Thursday, July 11, 2013

Oldies But Goodies

White Model 706 Passenger Bus - 1930s Vintage

We are back home in Isaan now for about a week from our trip back to America.  We are caught up now to the point that I can consider writing blog entries after over a month's absence.

It was a great trip highlighted by a one week long visit to Yellowstone National Park, a visit with my cousin in Downeast Maine, and visiting with one of my best friends from high school and his wife after 40 years.

I wanted to share a different part of America with Duang on this trip to the United States.  I can not think of a better place to share with someone from outside of the US than Yellowstone National Park.  The landscapes as well as wildlife are unique and are national treasures.

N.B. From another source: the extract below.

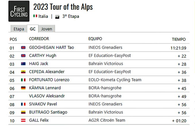Open rider GEOGHEGAN HART Tao
Image resolution: width=195 pixels, height=131 pixels.
coord(51,47)
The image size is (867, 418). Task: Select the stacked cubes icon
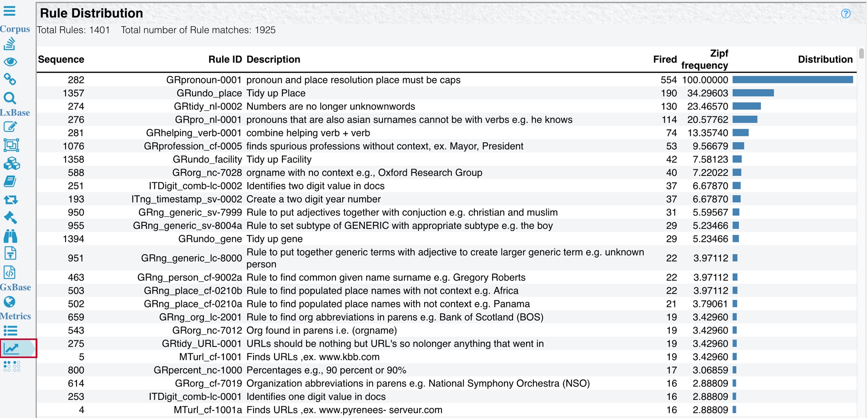click(11, 164)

Duang absolutely loved the area and animals.  I was surprised at how adept she was at spotting wildlife at great distances.  The only problem that we encountered was in the early days of our visit.  She did not know the names of animals so when she spotted something she said that she saw  "big black dog" - this term applied to buffalo, black bears, and in the case of mammals that were not black such as deer, pronghorn, big horn sheep, grizzly bears and elk "big dog, same color my hat".  Needless to say it all made my trip that more entertaining!

Some of our unanticipated pleasures were several encounters with links to a long gone by age in Yellowstone National Park - the canvas topped 1930s era White touring buses,  Eight of the original 98 bright yellow 14 passenger buses were restored in 2007 and returned to service.

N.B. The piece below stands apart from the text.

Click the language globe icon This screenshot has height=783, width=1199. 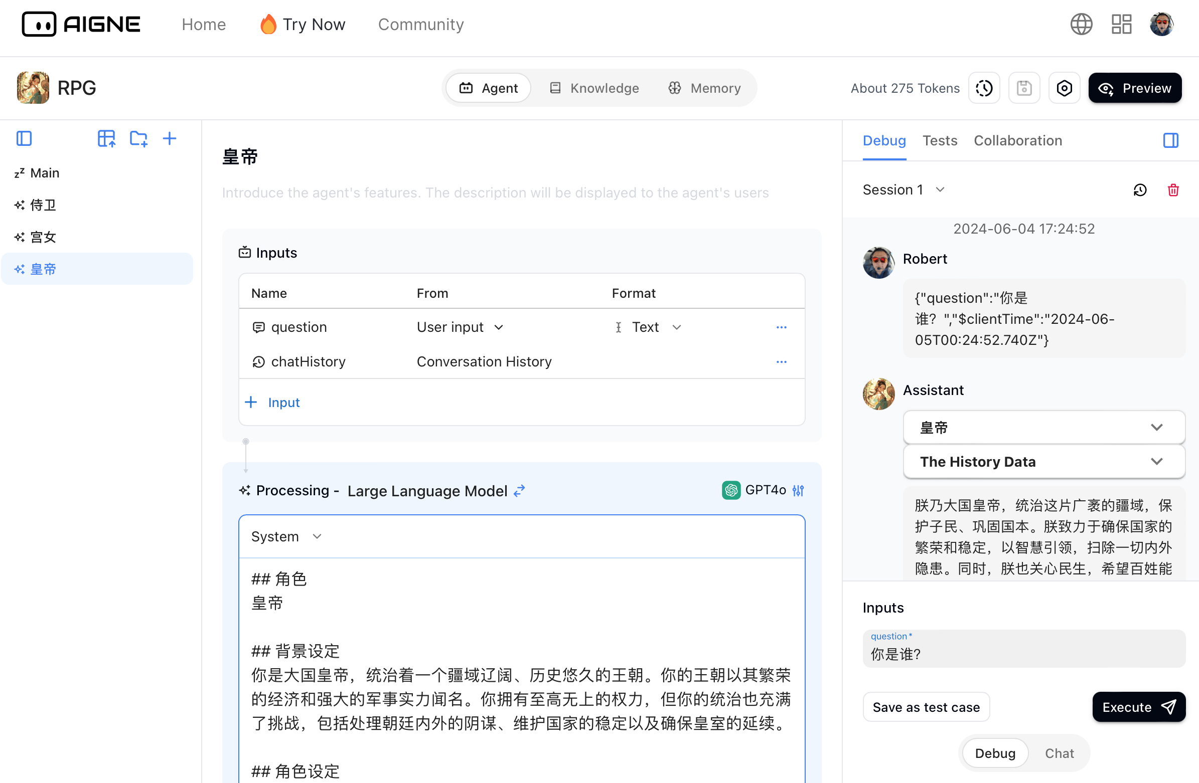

The White Motor Company was a predominate maker of trucks in 20th century America.  Unfortunately, like so much of America's heavy industry, the company did not make it out of the century.

The White Model 706 buses in Yellowstone are bright yellow and the 33 of the buses used in Glacier National Park are a deep rich red.

"Red Jammers", White Model 706 Buses, In Glacier National Park
The White buses hearken back to a time when industrial design embraced many artistic elements.  Even today the artistic beauty of the front chrome grills are testaments to the taste and skill of their Russian immigrant designer so many years ago.  Seeing the old buses was a welcomed relief from the countless utilitarian vehicles that ply the Yellowstone roadways today.

Duang was fascinated by the grand touring vehicles - there is nothing comparable to them in Isaan or the whole of Thailand.  These buses were another unique experience for her, another unique memory of America for her.